19. June 2023

Beyond Genres

Four pictures with different music scenes: Sheet of music, nightclub, drums, record player

Fans of the same music genre may well have different tastes at subgenre level. (Picture: MPI for Empirical Aesthetics)

Tell me what you listen to, and I'll tell you who you are! Musical taste is an important aspect of people’s identities. In order to describe it in more detail, genre terms are often used. However, researchers at the Max Planck Institute for Empirical Aesthetics (MPIEA) in Frankfurt am Main, Germany, have empirically demonstrated for the first time that personal musical taste is not adequately described by genres. Rather, the additional use of sub-genres allows for a more nuanced understanding of individual differences, as the team explains in the open-access journal Frontiers in Psychology.
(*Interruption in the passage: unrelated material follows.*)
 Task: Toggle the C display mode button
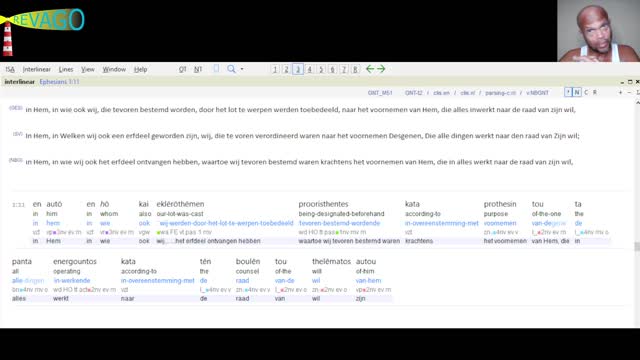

The researchers surveyed a representative sample of more than 2,000 people in Germany on their musical tastes. In their analysis, they focused on fans of five genres of Western music—European classical, electronic dance music (EDM), metal, pop and rock—and systematically included subgenres for the first time in a study.

“Our analyses showed that people who like the same genre of music may well have different tastes,” says the first author of the study, Anne Siebrasse of the MPIEA. “Accordingly, fans of certain genres should not be perceived as homogeneous groups. Rather, when we look at the sub-genre level, there are differences in taste within these groups, which are also related to people's age, gender, education level, lifestyle or personality traits.”

For example, fans of the Beatles and the Rolling Stones would actually all be rock fans at the genre level. However, they themselves would probably see a clear distinction between them. To do justice to such nuances, senior author Melanie Wald-Fuhrmann, director at the MPIEA, developed a special questionnaire in which participants were also asked to indicate how much they liked the sub-styles associated with the examined genres. By systematically recording likes and dislikes at the genre and sub-genre level, the team ultimately obtained a more differentiated picture of individual musical tastes.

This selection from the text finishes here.